2.3. Signal-Off Detection of Mn2+
For the detection of Mn2+, 1 mL of purified R-CDs solution and varying concentrations of Mn2+ ion standard solution (Macklin, Shanghai, China) were separately added into the mixture of 980 μL of 0.1 M HEPES buffer solution (Solarbio, Beijing, China). Then, the mixture was thoroughly shaken and equilibrated at room temperature. The fluorescence spectra with 420 nm excitation wavelength and 680 nm emission wavelength were recorded and used for quantitative analysis.

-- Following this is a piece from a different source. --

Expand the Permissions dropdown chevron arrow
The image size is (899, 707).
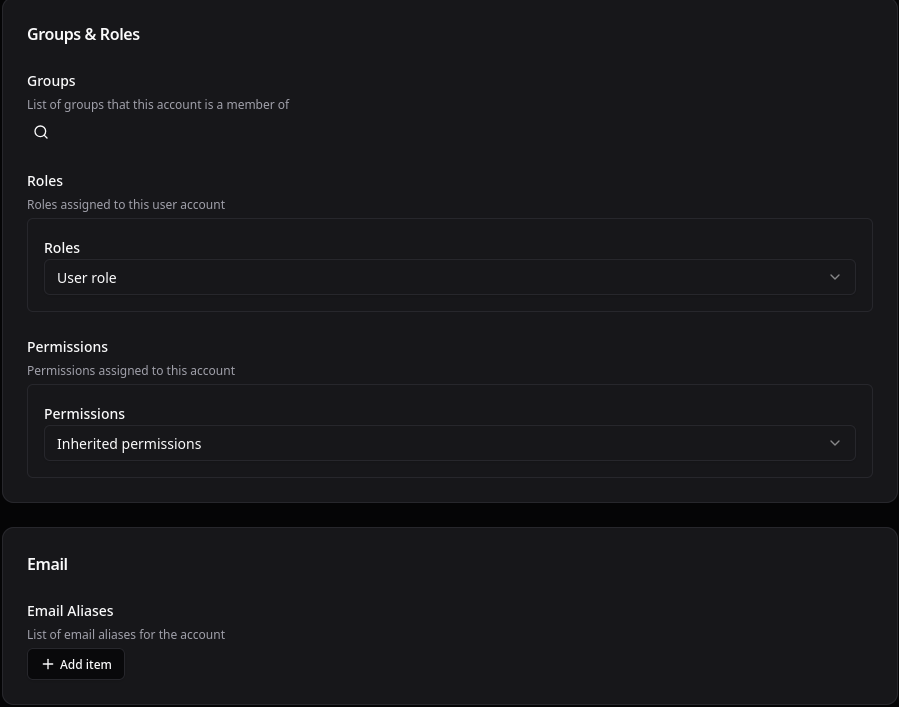click(x=835, y=443)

2.4. Ratiometric Detection of Zn2+
For the detection of Zn2+, 1 mL of purified R-CDs solution and varying concentrations of Zn2+ ion standard solution (Macklin, Shanghai, China) were separately added into the mixture of 980 μL of 0.1 M HEPES buffer solution (Solarbio, Beijing, China). Then, the mixture was thoroughly shaken and equilibrated at room temperature. The fluorescence spectra with excitation at 420 nm and emission at 650 nm and 680 nm were recorded and used for quantitative analysis.
2.5. Sample Pretreatment
In this work, 20 different brands of macroalgae samples were purchased from supermarkets and retailers in Fujian province. Four hundred milligrams of the cleaned and dried samples was ground into powder, added with 5 mL HNO3 into the microwave digestion tank, and digested with an 800 W microwave digestion instrument. The digested sample was heated up to 140–160 °C to remove excess acid. After cooling to room temperature, approximately 1 mL of sample solution remained and was transferred to a volumetric flask with ultrapure water to 25 mL. The sample solution could be diluted with need. Blank samples were prepared according to the same method without adding macroalgae.
2.6. FAAS Determination
A series of standard concentrations of Mn solution and Zn solution were prepared. The absorbance is plotted as the function of metal element concentration to obtain a calibration curve for quantitative analysis. The pretreated sample was placed in FAAS (AA-6300C, Shimadzu, Tokyo, Japan), and the contents of Mn and Zn elements were detected according to the test parameters of different elements. Among them, the test parameters for Mn detection were lamp current 2.0 mA, wavelength 279.5 nm, slit 0.1 nm, negative high pressure −344 V, air flow 6.0 L·min−1, acetylene flow 1.0 L·min−1. The test parameters for Zn detection were lamp current 2.0 mA, wavelength 213.9 nm, slit 0.2 nm, negative high pressure −309 V, air flow 6.0 L·min−1, and acetylene flow 1.0 L·min−1.